__RECORDS PROVIDED__
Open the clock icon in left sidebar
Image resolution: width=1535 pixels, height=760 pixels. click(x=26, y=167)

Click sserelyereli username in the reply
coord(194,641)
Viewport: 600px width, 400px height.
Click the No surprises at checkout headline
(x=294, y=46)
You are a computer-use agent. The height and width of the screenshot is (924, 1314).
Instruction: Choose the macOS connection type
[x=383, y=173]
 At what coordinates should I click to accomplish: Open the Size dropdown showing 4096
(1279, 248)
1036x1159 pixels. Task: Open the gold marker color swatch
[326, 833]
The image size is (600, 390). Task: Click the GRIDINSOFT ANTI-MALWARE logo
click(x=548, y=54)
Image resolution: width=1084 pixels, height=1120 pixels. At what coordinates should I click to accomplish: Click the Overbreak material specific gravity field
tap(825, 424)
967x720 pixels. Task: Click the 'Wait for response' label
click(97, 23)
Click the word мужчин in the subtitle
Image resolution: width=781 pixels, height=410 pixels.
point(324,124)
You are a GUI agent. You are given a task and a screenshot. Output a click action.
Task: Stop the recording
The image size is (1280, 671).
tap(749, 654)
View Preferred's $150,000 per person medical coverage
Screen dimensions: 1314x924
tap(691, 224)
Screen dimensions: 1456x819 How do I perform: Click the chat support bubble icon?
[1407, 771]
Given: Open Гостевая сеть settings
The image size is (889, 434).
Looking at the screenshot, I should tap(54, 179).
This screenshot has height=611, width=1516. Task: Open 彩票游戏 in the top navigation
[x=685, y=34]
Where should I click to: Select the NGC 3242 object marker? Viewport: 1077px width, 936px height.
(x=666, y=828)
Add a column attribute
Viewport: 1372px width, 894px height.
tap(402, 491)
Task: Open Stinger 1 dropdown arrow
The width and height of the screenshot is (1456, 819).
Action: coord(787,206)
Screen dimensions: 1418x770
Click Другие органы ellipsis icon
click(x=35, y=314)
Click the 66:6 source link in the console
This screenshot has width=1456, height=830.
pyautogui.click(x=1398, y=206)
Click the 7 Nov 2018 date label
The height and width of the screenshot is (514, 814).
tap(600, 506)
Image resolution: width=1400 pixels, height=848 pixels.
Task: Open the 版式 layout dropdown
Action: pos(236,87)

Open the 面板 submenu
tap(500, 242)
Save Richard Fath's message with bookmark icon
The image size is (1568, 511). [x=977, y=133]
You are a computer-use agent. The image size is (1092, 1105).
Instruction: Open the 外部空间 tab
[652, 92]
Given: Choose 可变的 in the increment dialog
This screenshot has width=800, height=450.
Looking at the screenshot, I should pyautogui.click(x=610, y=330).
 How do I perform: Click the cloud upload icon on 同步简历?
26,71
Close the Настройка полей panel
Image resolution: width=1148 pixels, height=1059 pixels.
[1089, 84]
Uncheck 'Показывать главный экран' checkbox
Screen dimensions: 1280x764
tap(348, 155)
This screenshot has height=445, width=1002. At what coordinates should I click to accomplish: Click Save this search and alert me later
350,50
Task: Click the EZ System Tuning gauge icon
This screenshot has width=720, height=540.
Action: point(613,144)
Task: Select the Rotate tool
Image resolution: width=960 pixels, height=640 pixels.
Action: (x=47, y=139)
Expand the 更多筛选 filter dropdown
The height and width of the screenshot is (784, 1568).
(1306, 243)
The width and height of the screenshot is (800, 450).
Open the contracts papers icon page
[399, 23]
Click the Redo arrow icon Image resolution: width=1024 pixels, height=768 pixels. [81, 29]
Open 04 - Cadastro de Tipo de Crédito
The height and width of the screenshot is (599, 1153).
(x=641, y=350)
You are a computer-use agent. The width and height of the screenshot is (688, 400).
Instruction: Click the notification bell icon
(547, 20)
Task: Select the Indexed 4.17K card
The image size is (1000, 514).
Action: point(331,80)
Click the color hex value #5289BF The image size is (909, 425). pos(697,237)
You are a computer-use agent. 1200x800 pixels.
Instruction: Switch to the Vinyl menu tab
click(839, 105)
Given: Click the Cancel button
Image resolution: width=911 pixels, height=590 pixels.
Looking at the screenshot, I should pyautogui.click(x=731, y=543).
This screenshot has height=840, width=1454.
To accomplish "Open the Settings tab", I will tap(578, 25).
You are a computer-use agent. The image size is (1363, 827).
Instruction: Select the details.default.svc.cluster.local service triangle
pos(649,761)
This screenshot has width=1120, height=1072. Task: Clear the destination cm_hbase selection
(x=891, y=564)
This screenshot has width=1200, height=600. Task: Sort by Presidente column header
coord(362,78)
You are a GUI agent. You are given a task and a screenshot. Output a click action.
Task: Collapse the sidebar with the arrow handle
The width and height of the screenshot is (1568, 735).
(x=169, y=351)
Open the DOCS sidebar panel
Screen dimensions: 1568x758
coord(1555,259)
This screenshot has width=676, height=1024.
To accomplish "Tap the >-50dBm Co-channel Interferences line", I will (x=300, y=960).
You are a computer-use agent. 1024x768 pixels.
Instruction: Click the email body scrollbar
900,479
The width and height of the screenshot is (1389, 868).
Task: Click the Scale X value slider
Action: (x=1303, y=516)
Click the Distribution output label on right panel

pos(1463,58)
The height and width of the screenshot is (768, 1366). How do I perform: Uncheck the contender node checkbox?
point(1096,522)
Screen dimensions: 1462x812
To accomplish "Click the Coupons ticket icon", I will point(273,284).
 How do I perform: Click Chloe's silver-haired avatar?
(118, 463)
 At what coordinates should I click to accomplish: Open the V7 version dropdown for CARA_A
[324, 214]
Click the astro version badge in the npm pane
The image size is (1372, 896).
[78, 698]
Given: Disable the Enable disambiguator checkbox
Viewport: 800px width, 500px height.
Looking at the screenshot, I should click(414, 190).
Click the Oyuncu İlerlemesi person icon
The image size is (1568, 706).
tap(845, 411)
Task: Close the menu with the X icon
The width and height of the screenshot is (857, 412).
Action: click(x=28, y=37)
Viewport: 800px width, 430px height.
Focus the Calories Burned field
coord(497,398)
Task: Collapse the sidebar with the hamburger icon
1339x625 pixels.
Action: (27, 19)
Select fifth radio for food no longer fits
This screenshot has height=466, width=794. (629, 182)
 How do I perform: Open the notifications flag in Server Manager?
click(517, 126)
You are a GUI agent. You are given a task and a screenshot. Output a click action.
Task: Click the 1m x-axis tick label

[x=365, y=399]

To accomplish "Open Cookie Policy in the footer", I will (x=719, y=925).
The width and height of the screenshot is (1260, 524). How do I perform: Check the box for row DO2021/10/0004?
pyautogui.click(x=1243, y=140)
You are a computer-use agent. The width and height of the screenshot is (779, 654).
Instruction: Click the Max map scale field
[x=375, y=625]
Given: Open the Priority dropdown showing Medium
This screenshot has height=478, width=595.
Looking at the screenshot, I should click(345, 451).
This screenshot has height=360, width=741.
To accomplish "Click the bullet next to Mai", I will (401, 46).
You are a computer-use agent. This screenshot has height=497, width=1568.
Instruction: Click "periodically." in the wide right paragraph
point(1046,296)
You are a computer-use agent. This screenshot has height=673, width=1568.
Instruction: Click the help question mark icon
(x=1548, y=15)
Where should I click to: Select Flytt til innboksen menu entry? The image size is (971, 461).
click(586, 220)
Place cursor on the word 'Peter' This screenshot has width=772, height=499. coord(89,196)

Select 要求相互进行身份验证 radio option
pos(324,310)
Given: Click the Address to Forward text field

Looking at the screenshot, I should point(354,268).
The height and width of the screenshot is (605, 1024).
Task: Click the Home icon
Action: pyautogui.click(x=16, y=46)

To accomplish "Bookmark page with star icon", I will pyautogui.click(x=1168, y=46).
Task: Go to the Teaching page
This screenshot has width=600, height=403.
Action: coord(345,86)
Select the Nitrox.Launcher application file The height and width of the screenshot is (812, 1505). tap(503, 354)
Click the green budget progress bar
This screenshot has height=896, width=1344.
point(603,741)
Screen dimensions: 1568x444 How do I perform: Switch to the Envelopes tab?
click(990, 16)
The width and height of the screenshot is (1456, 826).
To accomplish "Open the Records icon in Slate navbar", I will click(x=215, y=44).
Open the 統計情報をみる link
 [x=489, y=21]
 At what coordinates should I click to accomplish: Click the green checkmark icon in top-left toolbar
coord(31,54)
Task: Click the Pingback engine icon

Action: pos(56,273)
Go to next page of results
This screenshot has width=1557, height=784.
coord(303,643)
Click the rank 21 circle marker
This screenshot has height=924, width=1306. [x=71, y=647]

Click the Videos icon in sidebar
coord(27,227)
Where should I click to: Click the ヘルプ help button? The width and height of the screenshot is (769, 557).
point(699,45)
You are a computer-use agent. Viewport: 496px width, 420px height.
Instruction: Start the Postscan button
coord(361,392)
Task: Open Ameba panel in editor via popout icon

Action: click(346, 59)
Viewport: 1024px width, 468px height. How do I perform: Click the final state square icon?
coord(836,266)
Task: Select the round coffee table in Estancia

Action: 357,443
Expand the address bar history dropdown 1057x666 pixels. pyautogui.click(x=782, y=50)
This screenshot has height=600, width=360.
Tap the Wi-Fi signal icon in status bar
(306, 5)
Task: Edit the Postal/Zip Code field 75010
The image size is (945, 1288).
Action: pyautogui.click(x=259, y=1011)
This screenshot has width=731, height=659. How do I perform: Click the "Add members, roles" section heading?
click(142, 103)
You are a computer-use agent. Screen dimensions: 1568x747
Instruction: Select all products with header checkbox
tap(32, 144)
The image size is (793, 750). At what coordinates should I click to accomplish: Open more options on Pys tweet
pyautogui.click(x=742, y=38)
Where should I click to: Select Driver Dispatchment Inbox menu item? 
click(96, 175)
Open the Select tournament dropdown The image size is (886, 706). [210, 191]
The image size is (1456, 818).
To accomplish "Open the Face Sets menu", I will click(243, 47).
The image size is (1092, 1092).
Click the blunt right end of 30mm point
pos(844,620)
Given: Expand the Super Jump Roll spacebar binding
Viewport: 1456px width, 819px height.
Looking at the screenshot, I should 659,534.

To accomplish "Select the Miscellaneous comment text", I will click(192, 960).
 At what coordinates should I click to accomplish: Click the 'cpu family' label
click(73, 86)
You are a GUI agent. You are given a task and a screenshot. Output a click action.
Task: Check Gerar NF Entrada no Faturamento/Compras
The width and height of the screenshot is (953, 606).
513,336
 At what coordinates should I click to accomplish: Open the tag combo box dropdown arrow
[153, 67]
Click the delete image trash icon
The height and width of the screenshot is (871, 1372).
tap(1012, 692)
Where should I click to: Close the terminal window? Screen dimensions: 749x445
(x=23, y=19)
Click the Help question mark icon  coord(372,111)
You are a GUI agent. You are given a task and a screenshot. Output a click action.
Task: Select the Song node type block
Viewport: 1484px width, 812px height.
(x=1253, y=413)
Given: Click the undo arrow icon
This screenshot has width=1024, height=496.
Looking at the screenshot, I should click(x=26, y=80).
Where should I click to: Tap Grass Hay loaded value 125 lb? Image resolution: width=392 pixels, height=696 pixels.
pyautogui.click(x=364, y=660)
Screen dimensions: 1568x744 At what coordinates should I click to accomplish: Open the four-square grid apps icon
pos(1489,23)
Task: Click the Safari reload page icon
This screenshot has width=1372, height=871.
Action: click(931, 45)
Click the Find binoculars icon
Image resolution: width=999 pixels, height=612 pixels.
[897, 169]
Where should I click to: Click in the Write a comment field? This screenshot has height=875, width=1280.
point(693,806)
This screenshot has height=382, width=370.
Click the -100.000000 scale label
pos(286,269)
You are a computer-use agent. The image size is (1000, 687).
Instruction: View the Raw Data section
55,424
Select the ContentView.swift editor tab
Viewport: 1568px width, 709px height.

__GIVEN REQUEST__
Rewrite the records from the start through the line containing "click(x=548, y=54)", swapping "headline" for "title" and leaving everything else unchanged.

__TASK RESULT__
Open the clock icon in left sidebar
Image resolution: width=1535 pixels, height=760 pixels. click(x=26, y=167)

Click sserelyereli username in the reply
coord(194,641)
Viewport: 600px width, 400px height.
Click the No surprises at checkout title
(x=294, y=46)
You are a computer-use agent. The height and width of the screenshot is (924, 1314).
Instruction: Choose the macOS connection type
[x=383, y=173]
 At what coordinates should I click to accomplish: Open the Size dropdown showing 4096
(1279, 248)
1036x1159 pixels. Task: Open the gold marker color swatch
[326, 833]
The image size is (600, 390). Task: Click the GRIDINSOFT ANTI-MALWARE logo
click(x=548, y=54)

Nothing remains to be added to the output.